Okuma Metni |
##########
19 Nisan 2010 Pazartesi

Allah...

küçüktük
bir sürü şey anlattılar O'nun hakkında.
sanki herkes O'nu tanıormuş gibi anlattılar
kime sorsan bir fikri vardı
iyi- kötü, yumuşak-sert ama herkesin bir fikri vardı.
bizler normal olarak bize en yakın olanlara güvendik
yani annemizle babamıza
onların dediğini kabul ettik
çoğumuzun ana babası öyle şeyler söyledi ki hayatımızın kalanını O'nun ve verebileceği cezaların
korkusu ile yaşar olduk
işin içine korku girince ilk vazgeçtiğimiz şey sorgulamak oldu.
üstelik bu öyle bir korku ki eşi benzeri yok
düşünsenize küçücüğüz ve bize öyle bir güç anlatılıyor ki
yanlış yaparsak bizi cezalandırır hem de öyle bir ceza ki
tek ayak üstü falan da değil, cehenneme yollar bizi..
cehennem ne lan? diye sorduk kendimize
ama bulamadık ki cevabını çünkü bilmiyoruz
ana babamız cehenneme gidersin demiş bir kere, üstelik söylerken de suratları öyle bir ifade almış ki
sanırsınız bizimkiler uzun yıllar cehennemde yaşamış sonra anne babamız olmuşlar.
kendimize ne dedik? cehennem oğlummmm boru değil bu cehennem
söylerken bir kelimenin içeriği korkutucu, sen bir de cehennemin içini düşün
korku girdi içimize bir kere ve hep korkar olduk O'ndan.
bu da yetmezmiş gibi ana babalarımız sağolsun çıtayı yükselttiler
yalan söylersen çarpılırsın
çarpılmak? o ne yaa? o yaşta çarpılan tek adam görmüşüz o da televizyonda notre damme'ın kamburu
anaaa buna mı benzicem yalan söylersem hasiktirrrrrr... (korku seviyesi artıyor)
##########
Bir veri bloğu:

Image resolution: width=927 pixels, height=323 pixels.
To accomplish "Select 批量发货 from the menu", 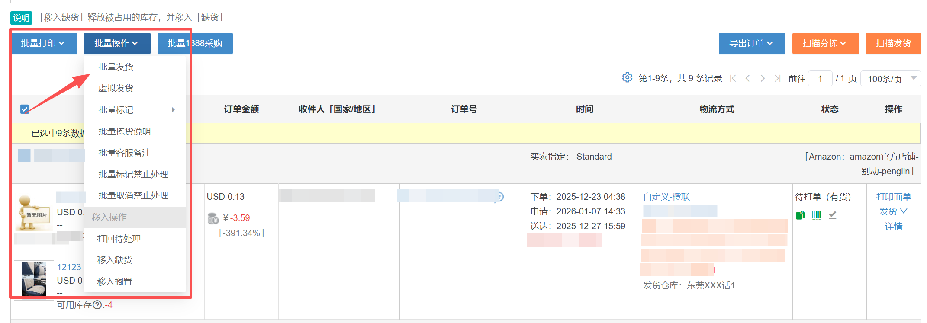I will 116,67.
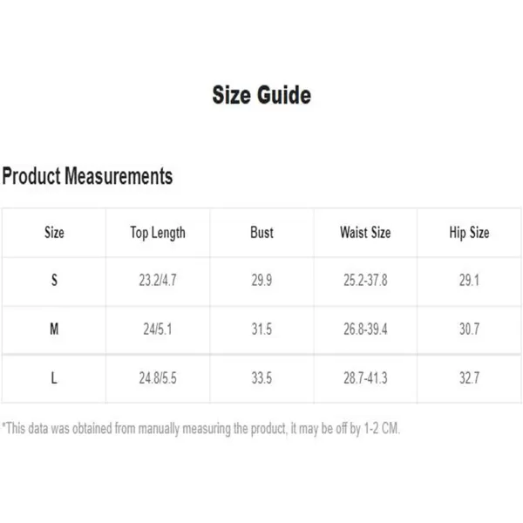Viewport: 523px width, 523px height.
Task: Click the 29.9 bust value
Action: tap(262, 280)
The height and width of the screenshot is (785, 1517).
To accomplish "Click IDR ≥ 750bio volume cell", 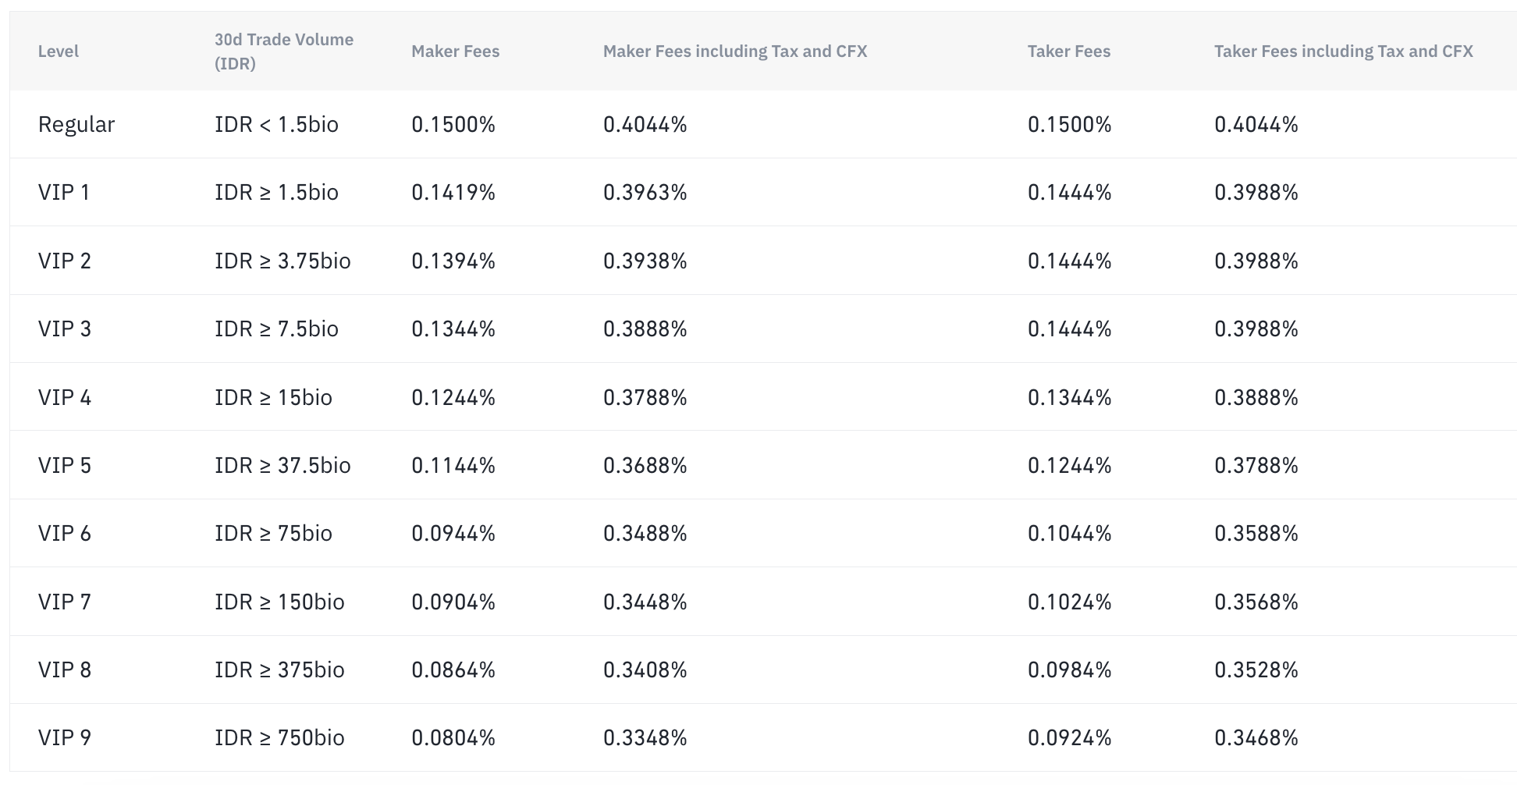I will pyautogui.click(x=279, y=738).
##########
Görevin Amacı |
Metinde "bizler normal olarak" ile "cehenneme yollar bizi.." arasında kalan bölümü, bu iki ifade de dahil olmak üzere hiçbir değişiklik yapmadan yazın.

Örnek Çözüm |
bizler normal olarak bize en yakın olanlara güvendik
yani annemizle babamıza
onların dediğini kabul ettik
çoğumuzun ana babası öyle şeyler söyledi ki hayatımızın kalanını O'nun ve verebileceği cezaların
korkusu ile yaşar olduk
işin içine korku girince ilk vazgeçtiğimiz şey sorgulamak oldu.
üstelik bu öyle bir korku ki eşi benzeri yok
düşünsenize küçücüğüz ve bize öyle bir güç anlatılıyor ki
yanlış yaparsak bizi cezalandırır hem de öyle bir ceza ki
tek ayak üstü falan da değil, cehenneme yollar bizi..